Sustaining telehealth programs
There are three primary factors necessary to sustain a telehealth program, he says.
1. Financial return on investment
"We need to make sure that if we are going to operate a program there is a model to get paid, whether it is Medicare fee-for-service, commercial payers, or at-risk payment models," Czartoski says.
At-risk contracts such as accountable care organizations and Medicare Advantage have significant potential to sustain a telehealth program, he says. "Where you see risk being taken by the care delivery system, you will see providers pushing the envelope of what they can do safely and effectively with virtual care."
2. Patient and provider experience
"You need to consider both the patient and the provider journey. We need to make the telehealth experience more seamless, frictionless, and efficient for our providers and the patients who are using this technology," Czartoski says.
The biggest driver for patients in terms of telehealth experience is the ease of connecting to the service such as adequate bandwidth and having the device that they need, he says. "It should not require a bunch of apps or log ins—patients should be able to touch a button and the provider pops up."
Providence has tried to use existing tools to ease the way patients connect to telehealth services such as MyChart. "We have also used some secure texting to engage with patients and folks who are not as tech savvy—they do not want to download an app and they do not want to log in. They just want something that comes to their phone when they need it in a way that is easy to manage and use. How you engage patients is critically important," Czartoski says.
Clinicians also need to put patients at ease to generate a positive telehealth patient experience, he says. "We give basic training to our providers such as eye contact with the camera and putting people at ease. If it is a new visit, providers are trained to show their ID to assure patients that you are who you say you are. Simple things may not sound that important, but they are."
The ease of use and efficiency of telehealth platforms are crucial for provider experience, he says. "Clinicians want to be able to care for their patients efficiently. If they are running late, they want to be able to let a patient know through secure text that they will be five minutes late. Providers also want to have their telehealth visits embedded in their electronic health record. They do not want to open up another app. Almost all of our telehealth visits are conducted through Epic. Providers want telehealth visits to be seamless as part of their workflow."

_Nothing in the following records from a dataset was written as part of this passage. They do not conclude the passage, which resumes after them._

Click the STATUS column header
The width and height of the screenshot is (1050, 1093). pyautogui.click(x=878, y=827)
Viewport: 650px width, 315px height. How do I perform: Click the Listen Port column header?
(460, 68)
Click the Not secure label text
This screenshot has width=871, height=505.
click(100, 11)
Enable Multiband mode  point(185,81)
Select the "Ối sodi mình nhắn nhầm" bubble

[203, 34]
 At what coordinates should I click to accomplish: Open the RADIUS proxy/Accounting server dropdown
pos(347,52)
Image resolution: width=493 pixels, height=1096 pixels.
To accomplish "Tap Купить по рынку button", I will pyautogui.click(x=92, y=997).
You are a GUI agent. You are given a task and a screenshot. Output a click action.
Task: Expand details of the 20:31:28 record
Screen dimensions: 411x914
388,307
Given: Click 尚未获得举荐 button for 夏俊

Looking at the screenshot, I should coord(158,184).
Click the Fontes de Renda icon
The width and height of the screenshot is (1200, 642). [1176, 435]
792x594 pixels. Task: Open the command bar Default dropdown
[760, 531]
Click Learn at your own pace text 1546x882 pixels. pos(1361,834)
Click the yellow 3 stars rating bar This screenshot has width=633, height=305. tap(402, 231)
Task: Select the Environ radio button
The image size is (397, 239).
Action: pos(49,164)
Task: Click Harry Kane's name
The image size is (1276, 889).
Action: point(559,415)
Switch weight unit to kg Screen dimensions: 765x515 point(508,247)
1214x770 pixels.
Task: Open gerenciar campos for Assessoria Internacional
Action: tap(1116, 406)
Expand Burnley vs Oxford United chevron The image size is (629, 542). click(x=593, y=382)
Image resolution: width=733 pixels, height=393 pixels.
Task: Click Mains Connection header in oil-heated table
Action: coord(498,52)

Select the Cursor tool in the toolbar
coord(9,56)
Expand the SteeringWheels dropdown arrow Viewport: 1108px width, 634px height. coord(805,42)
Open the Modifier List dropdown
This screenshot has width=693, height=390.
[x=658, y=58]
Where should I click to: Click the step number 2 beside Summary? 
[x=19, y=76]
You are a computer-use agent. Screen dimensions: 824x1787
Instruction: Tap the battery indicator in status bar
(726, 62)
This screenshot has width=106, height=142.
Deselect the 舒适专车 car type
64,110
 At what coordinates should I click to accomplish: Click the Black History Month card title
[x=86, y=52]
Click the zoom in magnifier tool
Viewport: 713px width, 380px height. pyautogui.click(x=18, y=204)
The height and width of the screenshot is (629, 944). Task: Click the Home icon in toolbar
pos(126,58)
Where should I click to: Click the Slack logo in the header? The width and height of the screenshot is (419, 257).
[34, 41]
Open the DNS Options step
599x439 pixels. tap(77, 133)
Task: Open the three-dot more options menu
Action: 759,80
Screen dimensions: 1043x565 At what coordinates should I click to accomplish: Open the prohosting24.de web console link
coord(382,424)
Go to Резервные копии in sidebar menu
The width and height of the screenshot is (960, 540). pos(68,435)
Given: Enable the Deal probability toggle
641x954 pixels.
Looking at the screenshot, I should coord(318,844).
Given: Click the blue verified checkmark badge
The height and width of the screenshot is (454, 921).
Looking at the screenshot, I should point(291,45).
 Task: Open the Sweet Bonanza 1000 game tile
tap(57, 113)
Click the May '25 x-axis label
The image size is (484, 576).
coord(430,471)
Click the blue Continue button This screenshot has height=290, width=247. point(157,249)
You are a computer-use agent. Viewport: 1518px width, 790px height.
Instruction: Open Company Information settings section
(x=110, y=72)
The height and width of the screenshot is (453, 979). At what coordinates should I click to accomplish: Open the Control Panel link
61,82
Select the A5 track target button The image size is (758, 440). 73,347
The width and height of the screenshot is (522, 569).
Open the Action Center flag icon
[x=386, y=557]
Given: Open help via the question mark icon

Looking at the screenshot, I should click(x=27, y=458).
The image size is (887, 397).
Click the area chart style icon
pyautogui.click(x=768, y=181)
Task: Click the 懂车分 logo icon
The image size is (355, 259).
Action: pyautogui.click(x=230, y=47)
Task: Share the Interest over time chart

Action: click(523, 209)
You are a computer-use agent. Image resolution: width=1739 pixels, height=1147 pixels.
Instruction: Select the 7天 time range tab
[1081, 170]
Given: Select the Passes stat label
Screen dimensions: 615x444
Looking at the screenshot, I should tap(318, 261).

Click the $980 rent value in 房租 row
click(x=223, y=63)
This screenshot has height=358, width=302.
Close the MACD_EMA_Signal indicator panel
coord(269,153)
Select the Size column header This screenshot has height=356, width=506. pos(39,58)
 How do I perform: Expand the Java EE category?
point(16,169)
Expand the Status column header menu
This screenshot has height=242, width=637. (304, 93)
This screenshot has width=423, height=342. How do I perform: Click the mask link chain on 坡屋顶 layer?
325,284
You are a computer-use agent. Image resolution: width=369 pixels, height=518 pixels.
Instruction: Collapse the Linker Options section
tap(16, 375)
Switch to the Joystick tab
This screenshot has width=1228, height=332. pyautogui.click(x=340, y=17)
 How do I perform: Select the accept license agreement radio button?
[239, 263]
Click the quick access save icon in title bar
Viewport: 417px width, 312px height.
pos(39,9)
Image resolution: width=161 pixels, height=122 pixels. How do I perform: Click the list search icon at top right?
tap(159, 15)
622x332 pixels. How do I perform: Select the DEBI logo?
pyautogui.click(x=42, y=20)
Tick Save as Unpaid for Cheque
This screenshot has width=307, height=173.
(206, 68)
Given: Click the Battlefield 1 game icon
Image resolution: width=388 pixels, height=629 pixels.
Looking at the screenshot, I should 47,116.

3. Retooling the provider setting
The third primary factor for sustaining telehealth programs can be the most challenging, Czartoski says.
"You must re-envision what a practice is going to look like. Many practice groups have been reluctant to do that, mainly because there is no certainty that the shift to telehealth to see Medicare patients is going to be permanent. Without that reassurance or confidence, completely overhauling your practice such as changing the number of nurses and front office staff as well as changing the physical footprint that you need, the technology, and the scheduling of patients is daunting."
For example, several Providence physician practices and medical groups have launched an initiative to use a centralized team of medical assistants to conduct blood pressure monitoring and to call high-risk patients to check on them. The medical assistants have taken those responsibilities off the plate of primary care doctors, he says.
"This is an example of monitoring patients at the enterprise level through calls, texts, and Bluetooth-enabled home monitoring. It improves access and adds touchpoints to the patients who we are serving."
In the initiative, a team of about 50 medical assistants is supporting nearly 1,800 clinicians, Czartoski says.